Start of Available records
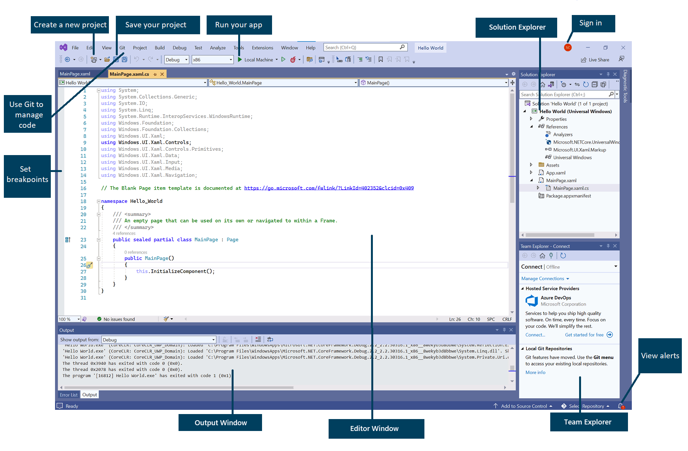Toggle auto-hide pin on the Output panel
This screenshot has height=451, width=688.
(504, 330)
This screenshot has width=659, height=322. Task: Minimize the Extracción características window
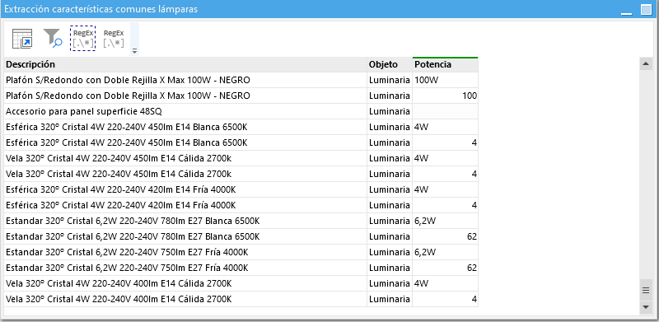pyautogui.click(x=626, y=10)
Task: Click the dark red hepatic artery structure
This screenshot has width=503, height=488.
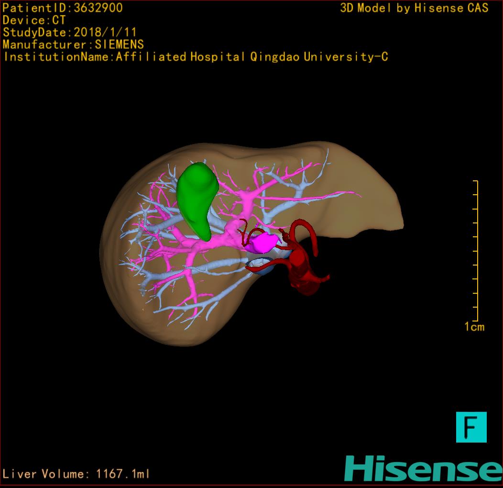Action: (300, 268)
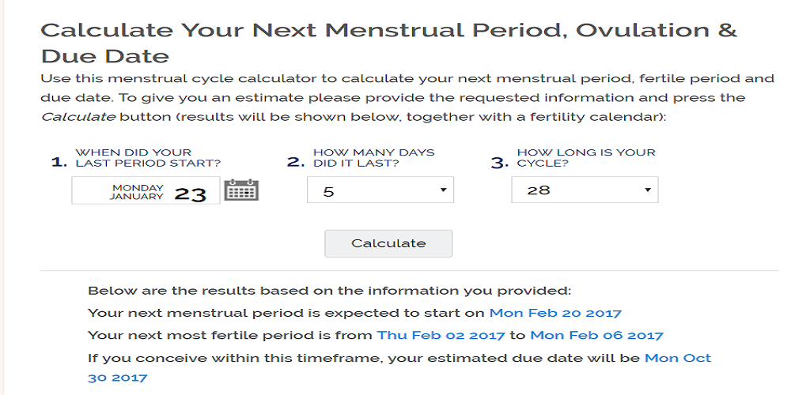Expand the cycle length dropdown showing 28
The height and width of the screenshot is (395, 810).
[584, 190]
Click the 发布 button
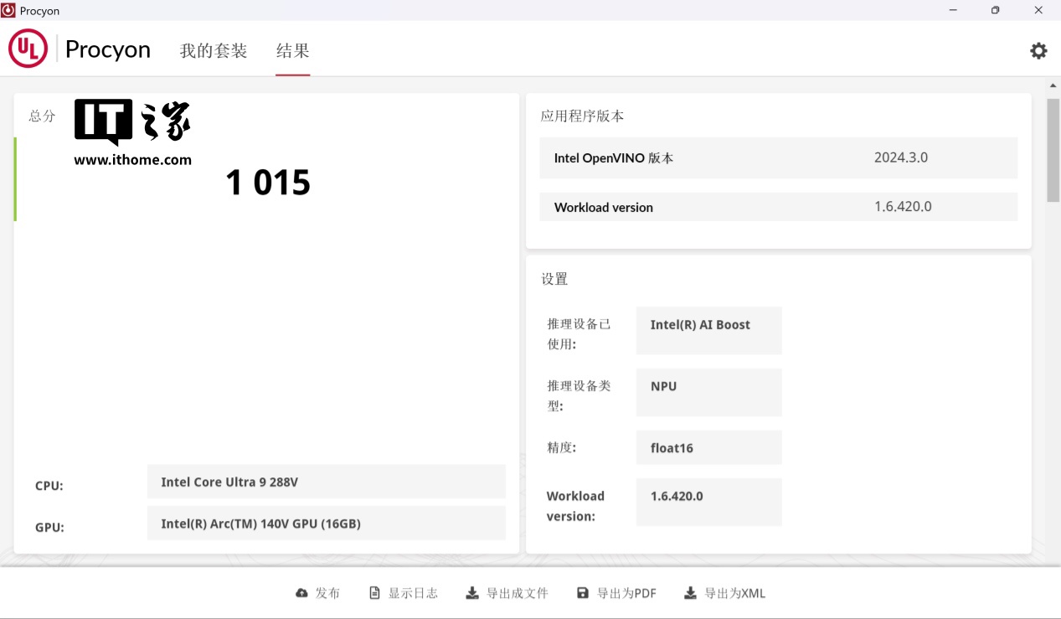This screenshot has width=1061, height=619. click(x=327, y=593)
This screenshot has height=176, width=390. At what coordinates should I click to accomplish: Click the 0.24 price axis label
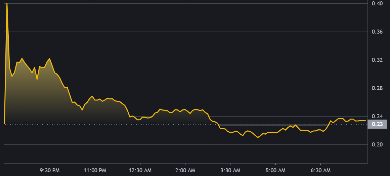pos(377,117)
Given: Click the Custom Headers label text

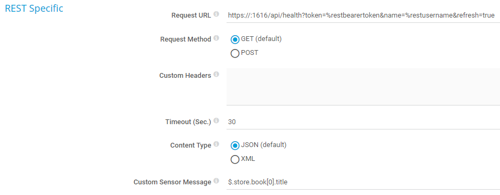Looking at the screenshot, I should point(185,76).

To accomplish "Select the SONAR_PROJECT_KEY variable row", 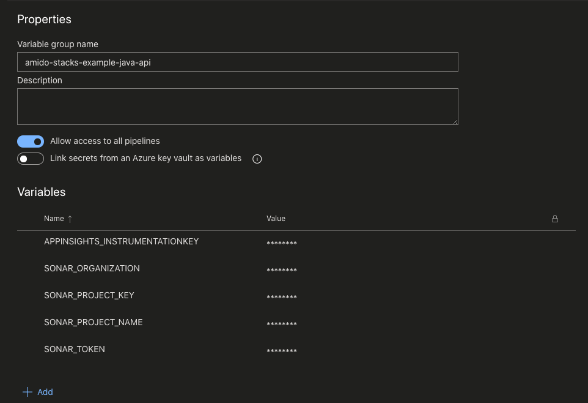I will [x=296, y=295].

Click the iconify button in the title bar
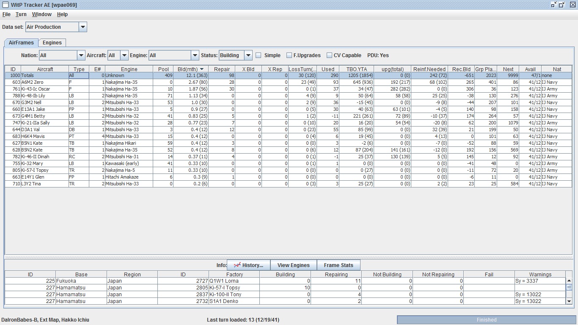(x=554, y=5)
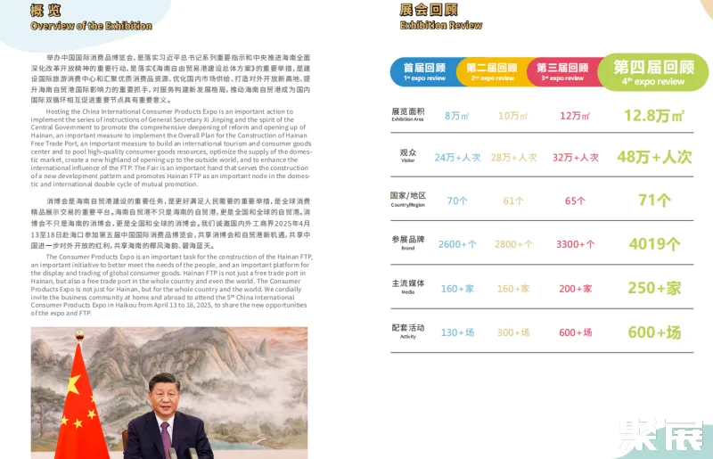Click the 600+场 activity figure
This screenshot has height=459, width=713.
[x=653, y=332]
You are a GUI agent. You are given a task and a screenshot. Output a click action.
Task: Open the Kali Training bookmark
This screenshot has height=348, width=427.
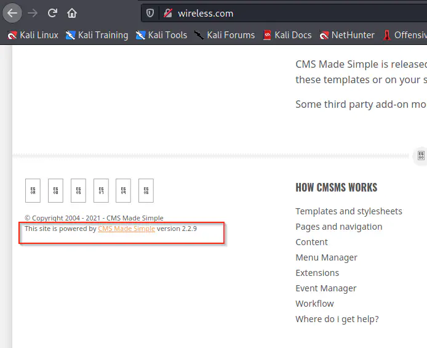[x=97, y=35]
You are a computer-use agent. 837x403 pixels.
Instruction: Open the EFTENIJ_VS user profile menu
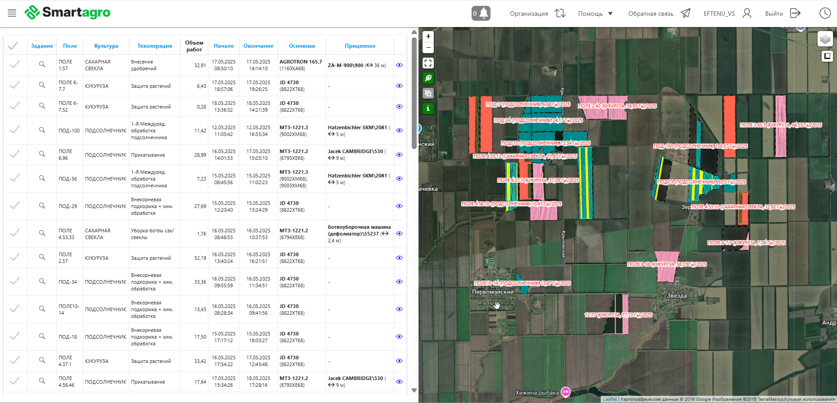click(x=727, y=14)
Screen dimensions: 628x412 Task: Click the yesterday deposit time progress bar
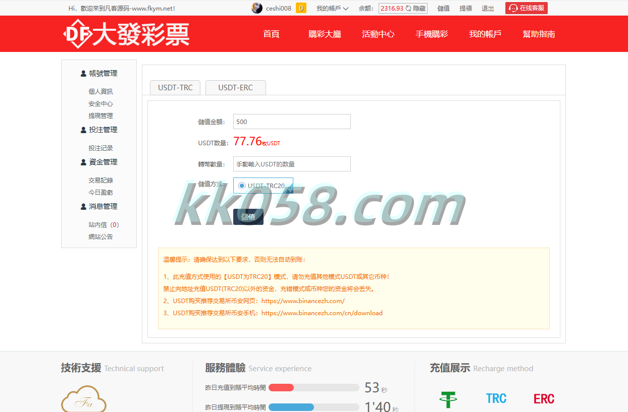pos(313,388)

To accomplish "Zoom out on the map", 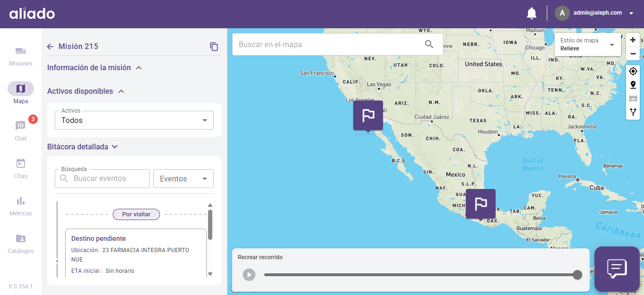I will [x=633, y=54].
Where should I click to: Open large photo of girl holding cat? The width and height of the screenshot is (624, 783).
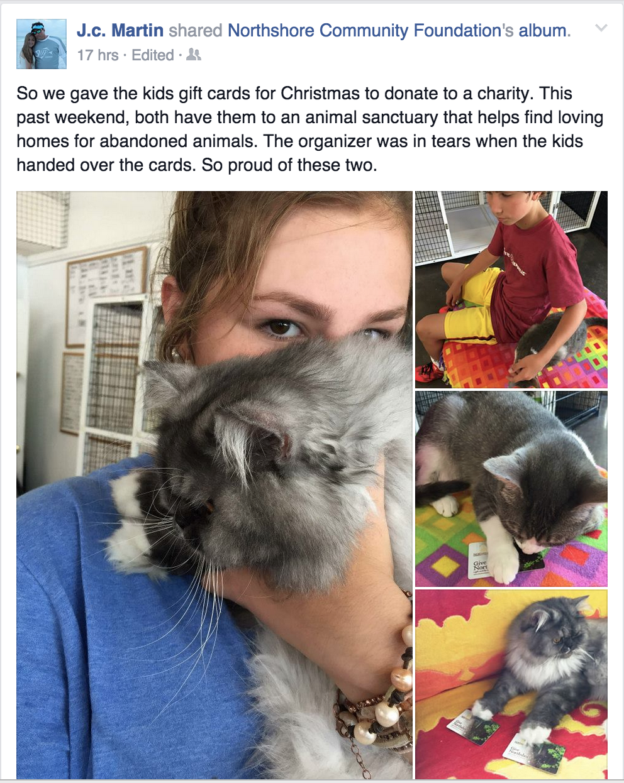214,485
End of Available records
Task goal |
How many lines of the listing hold the string "agent"? Give the number alone.

Completed exercise |
2